Stones for Ibarra – Harriet Doerr
It came as no surprise that the events depicted in these interconnected stories closely parallel those of the author and her husband. In a way, this is a book about death: in the second sentence we learn that doctors have given Richard Everton six more years to live. He has decided to spend that time reviving the fortunes of his grandparents, who owned a copper mine in a remote part of Mexico. He and his wife (from whose point of view we get the story) give up their life in San Francisco and head into the unknown. What they find are the ramshackle remains of a once-grand house. They are resourceful and determined and slowly the house is made into a pleasant place and the mine is again producing. So life in Ibarra works out for the Overtons. But the bulk of the book is not devoted to them. What we get is an honest portrayal of a town and its people, especially their way of thinking and their world view. Chapters are devoted to various characters (such as the unscrupulous Chuy Santos and his red taxi). When Doerr turns to personal issues she does so in an understated, muted way. The major emotion Sara deals with is her sense of doom as she watches the deteriorating condition of her husband. When Sara goes to a nearby town and waits her turn to make a phone call to a doctor in the states, her anxiety is effectively conveyed by having her sit, observe others and count off the minutes. The restraint works here because we’re in Sara’s mind, so intimacy is built in. But it extends to Richard, and as a result he seems to be partially in the shadows. Maybe too much in this book is left unrevealed. What we do get is a mood: the hushed stillness of loss.

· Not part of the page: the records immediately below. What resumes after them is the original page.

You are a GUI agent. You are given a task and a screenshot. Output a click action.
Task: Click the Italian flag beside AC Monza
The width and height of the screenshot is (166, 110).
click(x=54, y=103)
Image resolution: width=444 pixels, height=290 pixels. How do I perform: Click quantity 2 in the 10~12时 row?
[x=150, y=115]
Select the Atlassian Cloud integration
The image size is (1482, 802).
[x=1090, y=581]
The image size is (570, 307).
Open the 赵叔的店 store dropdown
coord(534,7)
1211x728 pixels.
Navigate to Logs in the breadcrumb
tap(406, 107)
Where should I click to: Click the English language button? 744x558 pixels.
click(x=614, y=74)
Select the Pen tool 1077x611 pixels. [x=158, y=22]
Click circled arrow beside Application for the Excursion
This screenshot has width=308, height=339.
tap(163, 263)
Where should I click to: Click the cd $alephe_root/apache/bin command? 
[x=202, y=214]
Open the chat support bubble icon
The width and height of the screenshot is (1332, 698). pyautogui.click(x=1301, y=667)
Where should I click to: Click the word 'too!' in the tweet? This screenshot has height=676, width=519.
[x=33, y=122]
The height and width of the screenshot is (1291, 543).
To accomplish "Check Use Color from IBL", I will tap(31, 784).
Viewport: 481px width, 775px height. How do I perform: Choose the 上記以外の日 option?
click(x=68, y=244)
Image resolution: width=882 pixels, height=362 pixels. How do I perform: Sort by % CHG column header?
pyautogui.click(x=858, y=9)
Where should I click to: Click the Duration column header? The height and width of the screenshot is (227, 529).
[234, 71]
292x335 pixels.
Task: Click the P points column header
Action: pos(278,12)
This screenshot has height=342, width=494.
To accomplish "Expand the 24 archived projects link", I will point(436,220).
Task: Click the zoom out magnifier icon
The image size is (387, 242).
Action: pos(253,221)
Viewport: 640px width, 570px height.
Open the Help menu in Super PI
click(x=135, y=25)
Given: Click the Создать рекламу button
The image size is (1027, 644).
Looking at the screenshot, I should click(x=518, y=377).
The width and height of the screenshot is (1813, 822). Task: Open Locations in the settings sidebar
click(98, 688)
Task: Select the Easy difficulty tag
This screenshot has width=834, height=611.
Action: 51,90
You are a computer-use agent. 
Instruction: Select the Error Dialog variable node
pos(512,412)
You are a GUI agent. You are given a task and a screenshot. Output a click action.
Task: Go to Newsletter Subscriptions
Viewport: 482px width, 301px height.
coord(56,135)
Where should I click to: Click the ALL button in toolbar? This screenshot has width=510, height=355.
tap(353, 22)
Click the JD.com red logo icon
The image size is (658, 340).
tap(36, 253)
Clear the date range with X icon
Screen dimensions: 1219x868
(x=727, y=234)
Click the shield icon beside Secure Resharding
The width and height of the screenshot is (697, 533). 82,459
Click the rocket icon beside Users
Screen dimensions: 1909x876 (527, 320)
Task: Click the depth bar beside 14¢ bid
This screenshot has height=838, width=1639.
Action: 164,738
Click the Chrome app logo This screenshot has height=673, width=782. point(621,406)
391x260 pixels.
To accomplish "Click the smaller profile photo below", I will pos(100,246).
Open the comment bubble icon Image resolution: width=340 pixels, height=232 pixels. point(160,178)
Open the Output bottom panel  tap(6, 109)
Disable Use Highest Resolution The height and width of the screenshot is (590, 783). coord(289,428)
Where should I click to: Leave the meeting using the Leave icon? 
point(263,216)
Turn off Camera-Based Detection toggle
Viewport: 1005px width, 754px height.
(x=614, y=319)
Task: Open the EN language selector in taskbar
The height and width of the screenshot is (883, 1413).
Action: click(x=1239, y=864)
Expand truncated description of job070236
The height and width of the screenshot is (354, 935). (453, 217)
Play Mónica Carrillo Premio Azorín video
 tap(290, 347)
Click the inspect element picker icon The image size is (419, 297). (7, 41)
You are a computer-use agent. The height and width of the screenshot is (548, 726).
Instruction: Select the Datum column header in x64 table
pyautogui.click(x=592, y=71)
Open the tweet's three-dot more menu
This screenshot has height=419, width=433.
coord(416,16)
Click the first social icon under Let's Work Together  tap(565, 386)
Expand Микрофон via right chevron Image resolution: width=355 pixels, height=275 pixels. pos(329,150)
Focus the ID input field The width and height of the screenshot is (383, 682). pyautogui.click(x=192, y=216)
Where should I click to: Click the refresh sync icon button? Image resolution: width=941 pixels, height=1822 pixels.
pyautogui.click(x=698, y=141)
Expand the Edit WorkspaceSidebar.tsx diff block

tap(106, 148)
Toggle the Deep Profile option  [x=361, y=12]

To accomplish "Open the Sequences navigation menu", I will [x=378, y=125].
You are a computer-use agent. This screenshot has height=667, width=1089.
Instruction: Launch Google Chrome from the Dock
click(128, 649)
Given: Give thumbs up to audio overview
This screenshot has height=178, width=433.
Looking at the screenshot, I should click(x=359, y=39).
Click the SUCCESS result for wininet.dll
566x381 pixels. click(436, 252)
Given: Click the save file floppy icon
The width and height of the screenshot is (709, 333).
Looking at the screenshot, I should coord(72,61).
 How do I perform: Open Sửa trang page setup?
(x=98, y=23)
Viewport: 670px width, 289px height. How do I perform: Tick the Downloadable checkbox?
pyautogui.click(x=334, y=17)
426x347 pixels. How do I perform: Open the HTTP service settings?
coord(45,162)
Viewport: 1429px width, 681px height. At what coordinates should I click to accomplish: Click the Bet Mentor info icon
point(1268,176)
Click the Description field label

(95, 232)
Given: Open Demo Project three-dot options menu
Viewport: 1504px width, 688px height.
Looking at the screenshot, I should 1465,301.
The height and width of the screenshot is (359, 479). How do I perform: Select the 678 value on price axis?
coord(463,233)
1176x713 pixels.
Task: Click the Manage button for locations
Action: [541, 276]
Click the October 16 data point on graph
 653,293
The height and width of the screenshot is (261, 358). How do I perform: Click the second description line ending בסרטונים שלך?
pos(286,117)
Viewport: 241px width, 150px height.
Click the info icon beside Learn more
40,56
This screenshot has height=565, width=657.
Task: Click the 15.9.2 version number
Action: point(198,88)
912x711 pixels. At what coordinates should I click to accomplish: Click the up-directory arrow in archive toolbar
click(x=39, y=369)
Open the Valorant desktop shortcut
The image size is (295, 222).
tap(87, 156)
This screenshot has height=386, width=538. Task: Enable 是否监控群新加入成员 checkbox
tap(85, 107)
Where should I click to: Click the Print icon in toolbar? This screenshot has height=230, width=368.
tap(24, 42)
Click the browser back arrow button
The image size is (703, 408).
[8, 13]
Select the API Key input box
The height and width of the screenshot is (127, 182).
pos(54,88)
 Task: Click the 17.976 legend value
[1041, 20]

The Chequer Board – Nevil Shute
Shute was a born storyteller. Despite all sorts of problems with this novel, it held my attention for almost four hundred pages (and there was even a kick at the end). As for those problems: clumsy construction, overly-long episodes, a somewhat saccharine message. The prose is workmanlike, but that’s okay with me as long as an author gets the emotions right, which Shute does. John Turner is beginning to experience neurological problems stemming from a WWII wound (a shard of metal was embedded in his brain). The doctor’s prognosis is grim: he has less than a year to live. Turner, who takes things impassively, says, “It’ll all be the same in a hundred years.” But he does give thought to how to spend his last months; he tells his wife that there are a few things he needs to clean up. He recalls being in a hospital ward with three other men whose plane was strafed by a German Jerry. The copilot was the only one who wasn’t in trouble with the authorities. Turner was wanted for black market dealings, a paratrooper was up for murder outside a London pub, and an American Negro soldier was to be tried for rape. Since Turner’s eyes are bandaged, the other three are told to read to him, or just talk, and a relationship of sorts develops. It’s these three men that Turner sets out to find – to see how they got on. And how they got on makes up the novel. One character is given the lion’s share of attention – Shute can’t seem to let go of any detail of the pilot’s story. That leaves much less space for the other two (the paratrooper gets the short shrift). As for the message, it’s that one’s color doesn’t matter. But Shute’s approach is simplistic in that all the black soldiers stationed in an English town are noble souls while the Southern whites are virulent racists. When a writer stacks the deck, I resist being pushed in one direction. Still, I liked Turner; I liked the other two men (I never got to know the paratrooper); I liked how Turner and his wife renew their feelings for one another. And I liked the ending, which deftly brings it all full circle.

1 comment:

kmoomo said...

I just finished Jhumpa Lahiri's "The Lowland" and have to say I agree with much of what you say above in regards to this book as well. This was a novel rather than a collection of short stories and although there was more time to flesh out the characters, they were still hit and miss, the writing was varied, and the ending maybe not quite right.